Case 24 – Elbow Injury
A 12 year old boy presents with a one week history of clicking in the lateral elbow while playing tennis. The clicking is ongoing. He has a history of shoulder pain one year ago and intermittent stiffness at the elbow. No pain at the elbow.
On examination, loss of 10 degrees of flexion. Loss of less than 5 degrees of extension. Crepitus at the radiocapitellar joint with supination and pronation. UCL laxity 0.5+. Remainder of the exam was unremarkable.
Figure 1: Plain AP radiograph of the right elbow. Note the osteochondral defect of the capitellum.
Figure 2: Plain lateral radiograph of the right elbow in full extension. The osteochondral defect is not well visualized.
Figure 3: An axial MRI image of the right elbow. Note the lateral lesion signifying an unstable capitellar osteochondral defect.

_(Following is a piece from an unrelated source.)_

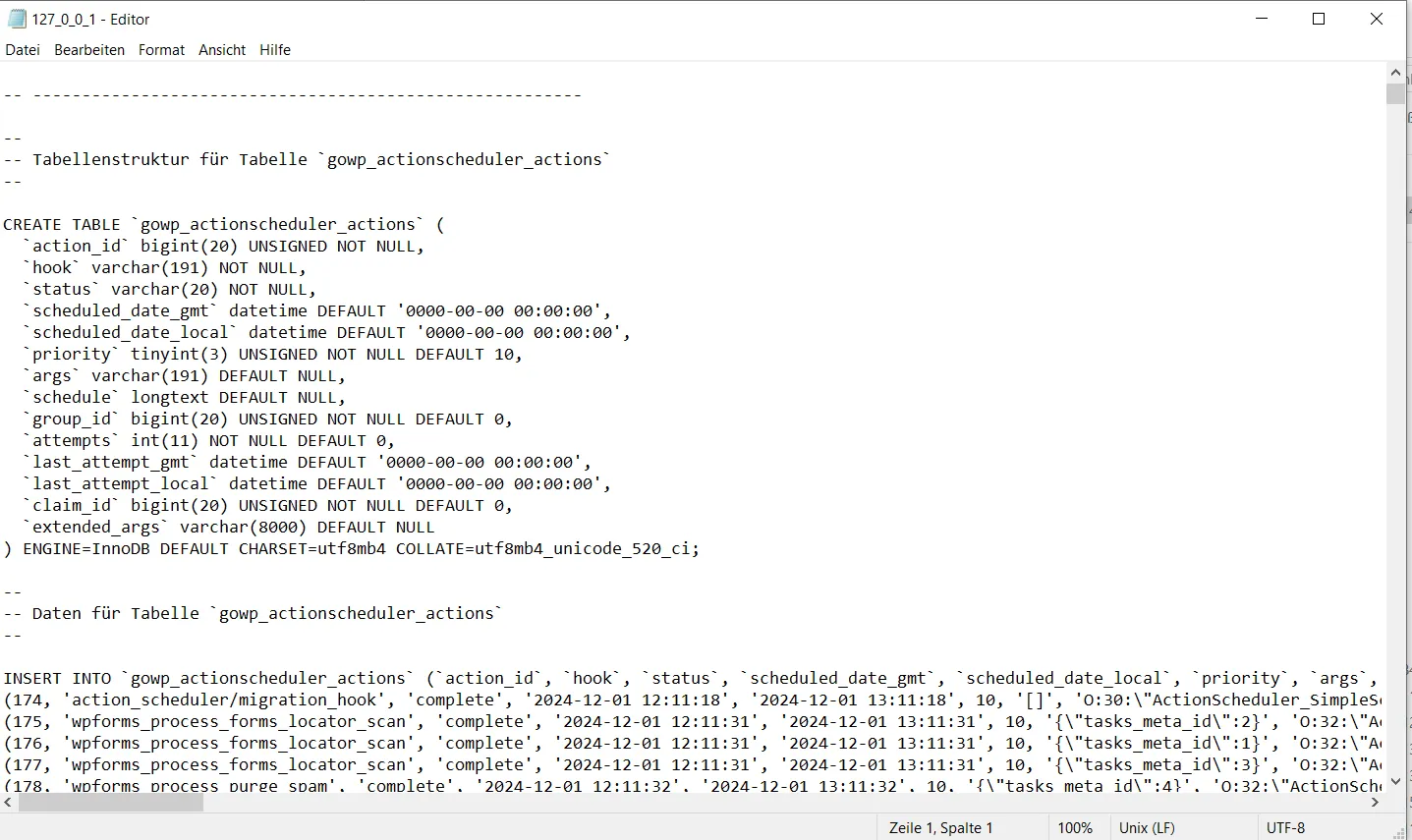Click the horizontal scrollbar left arrow

click(9, 803)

Osteochondral defects, or osteochonditis dissecans (OCD), is most often seen in adolescents older than 12 years old who participate in sports involving repetitive loading of the elbow (baseball, tennis, volleyball, weightlifting and gymnastics). Boys are affected more than girls. The capitellum of the dominant arm is affected most often. It can also occur in the knee and ankle.
OCD is a process where a segment of articular cartilage separates from the subchondral bone. The cause of capitellum OCD is thought to be excessive, repetitive valgus compression across the elbow joint with immature articular cartilage. This leads to focal avascular necrosis and subchondral bone changes which in turn leads to the formation of loose fragments.

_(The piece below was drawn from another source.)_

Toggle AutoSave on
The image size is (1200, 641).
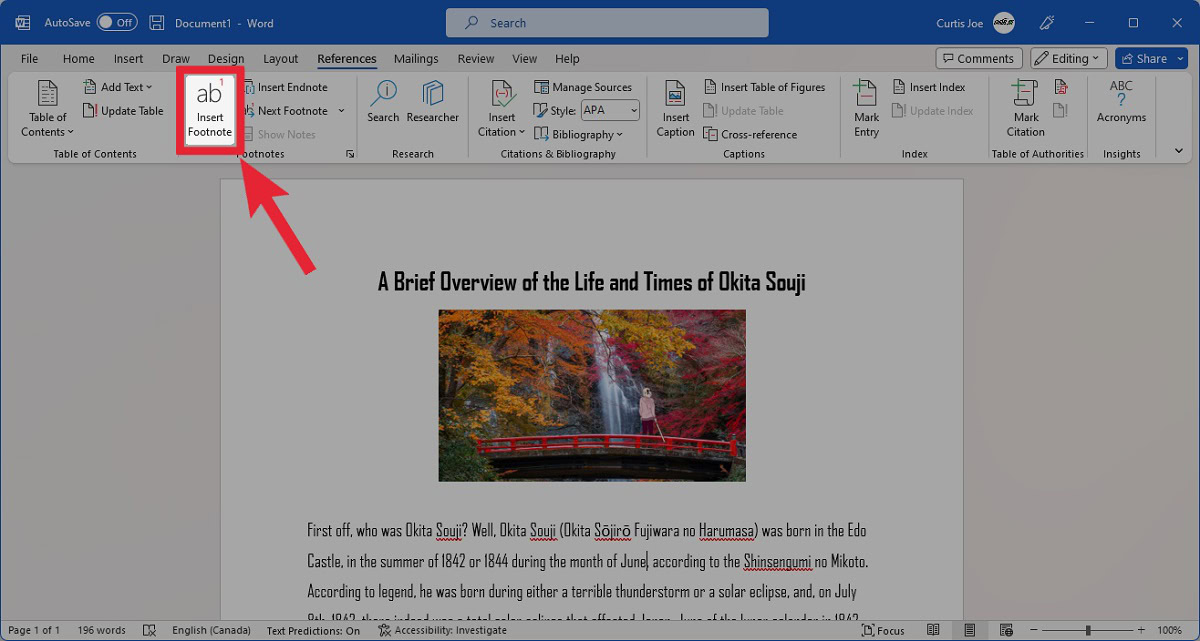pyautogui.click(x=117, y=21)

There should be a high index of suspicion for OCD in adolescent patients complaining of lateral elbow pain. The typical presentation is a young male athlete complaining of pain, tenderness and swelling over the lateral accept of the elbow. In the later stage, there may be loss of extension and intermittent catching and locking of the elbow. Ulnar collateral ligament injuries can also be associated with OCD of the elbow.
Plain anteriorposterior and lateral radiographs are frequently used as a screening method, however they are often insensitive in identifying OCD of the capitellum. If OCD is suspected, additional imaging with CT or MRI is indicated.
It is important to distinguish stable from unstable OCD lesions. Stable lesions are reversible and can heal completely with nonoperative management, whereas unstable lesions require surgical treatment. Stable lesions are characterized by an open growth plate, flattening or radiolucency of the subchondral bone, in an patient with (almost) normal elbow range of motion. Unstable lesions have at least one of the following: a closed growth plate, fragmentation, or restriction of elbow motion 20 degrees or more.
Diagnosis: Unstable capitellar osteochondral defect of the right elbow.
Conservative management: rest for overhead activity, strengthening exercises and NSAIDS. Referral for surgical consult: debridement of the lesion, bone marrow stimulation, removal of fragments, or fragment fixation with biodegradable pinning.